- _HOW TO COMPLETE THIS TASK_: Each record is to be repeated exactly as it stands below.
◆ ◆ ◆ ◆ ◆ ◆ ◆
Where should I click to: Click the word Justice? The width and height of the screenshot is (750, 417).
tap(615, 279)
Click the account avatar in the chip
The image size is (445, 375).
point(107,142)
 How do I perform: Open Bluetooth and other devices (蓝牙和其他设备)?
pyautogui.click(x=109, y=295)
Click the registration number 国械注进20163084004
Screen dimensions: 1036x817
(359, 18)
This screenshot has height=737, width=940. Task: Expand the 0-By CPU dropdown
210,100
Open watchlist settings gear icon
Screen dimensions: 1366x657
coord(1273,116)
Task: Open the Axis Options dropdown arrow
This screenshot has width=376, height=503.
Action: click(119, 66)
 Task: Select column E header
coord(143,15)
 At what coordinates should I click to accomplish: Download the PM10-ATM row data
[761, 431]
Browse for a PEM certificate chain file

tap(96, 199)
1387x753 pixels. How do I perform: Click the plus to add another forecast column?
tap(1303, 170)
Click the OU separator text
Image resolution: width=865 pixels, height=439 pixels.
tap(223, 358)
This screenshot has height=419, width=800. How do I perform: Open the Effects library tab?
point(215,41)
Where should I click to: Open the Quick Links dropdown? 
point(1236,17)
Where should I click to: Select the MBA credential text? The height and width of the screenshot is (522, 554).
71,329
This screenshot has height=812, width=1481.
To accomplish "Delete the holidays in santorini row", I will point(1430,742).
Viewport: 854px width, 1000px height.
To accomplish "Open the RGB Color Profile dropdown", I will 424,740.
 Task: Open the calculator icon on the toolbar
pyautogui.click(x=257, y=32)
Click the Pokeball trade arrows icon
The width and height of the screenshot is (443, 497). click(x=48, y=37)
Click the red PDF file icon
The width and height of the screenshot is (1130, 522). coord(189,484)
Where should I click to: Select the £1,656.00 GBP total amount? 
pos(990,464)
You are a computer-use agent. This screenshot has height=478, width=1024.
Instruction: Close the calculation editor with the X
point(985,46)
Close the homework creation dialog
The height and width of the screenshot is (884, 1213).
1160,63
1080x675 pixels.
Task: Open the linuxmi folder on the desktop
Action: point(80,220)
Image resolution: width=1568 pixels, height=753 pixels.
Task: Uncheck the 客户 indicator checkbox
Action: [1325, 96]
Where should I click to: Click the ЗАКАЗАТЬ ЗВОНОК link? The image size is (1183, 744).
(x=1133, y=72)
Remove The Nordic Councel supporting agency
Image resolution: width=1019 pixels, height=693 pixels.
◆ ◆ ◆ ◆ ◆ ◆ ◆
- _REPLY_:
Where should I click to: Click the word Justice? The width and height of the screenshot is (750, 417).
tap(615, 279)
Click the account avatar in the chip
The image size is (445, 375).
point(107,142)
 How do I perform: Open Bluetooth and other devices (蓝牙和其他设备)?
pyautogui.click(x=109, y=295)
Click the registration number 国械注进20163084004
Screen dimensions: 1036x817
(359, 18)
This screenshot has height=737, width=940. Task: Expand the 0-By CPU dropdown
210,100
Open watchlist settings gear icon
Screen dimensions: 1366x657
coord(1273,116)
Task: Open the Axis Options dropdown arrow
This screenshot has width=376, height=503.
Action: click(119, 66)
 Task: Select column E header
coord(143,15)
 At what coordinates should I click to accomplish: Download the PM10-ATM row data
[761, 431]
Browse for a PEM certificate chain file

tap(96, 199)
1387x753 pixels. How do I perform: Click the plus to add another forecast column?
tap(1303, 170)
Click the OU separator text
Image resolution: width=865 pixels, height=439 pixels.
tap(223, 358)
This screenshot has height=419, width=800. How do I perform: Open the Effects library tab?
point(215,41)
Where should I click to: Open the Quick Links dropdown? 
point(1236,17)
Where should I click to: Select the MBA credential text? The height and width of the screenshot is (522, 554).
71,329
This screenshot has height=812, width=1481.
To accomplish "Delete the holidays in santorini row", I will point(1430,742).
Viewport: 854px width, 1000px height.
To accomplish "Open the RGB Color Profile dropdown", I will 424,740.
 Task: Open the calculator icon on the toolbar
pyautogui.click(x=257, y=32)
Click the Pokeball trade arrows icon
The width and height of the screenshot is (443, 497). click(x=48, y=37)
Click the red PDF file icon
The width and height of the screenshot is (1130, 522). coord(189,484)
Where should I click to: Select the £1,656.00 GBP total amount? 
pos(990,464)
You are a computer-use agent. This screenshot has height=478, width=1024.
Instruction: Close the calculation editor with the X
point(985,46)
Close the homework creation dialog
The height and width of the screenshot is (884, 1213).
1160,63
1080x675 pixels.
Task: Open the linuxmi folder on the desktop
Action: point(80,220)
Image resolution: width=1568 pixels, height=753 pixels.
Task: Uncheck the 客户 indicator checkbox
Action: [1325, 96]
Where should I click to: Click the ЗАКАЗАТЬ ЗВОНОК link? The image size is (1183, 744).
(x=1133, y=72)
Remove The Nordic Councel supporting agency
Image resolution: width=1019 pixels, height=693 pixels.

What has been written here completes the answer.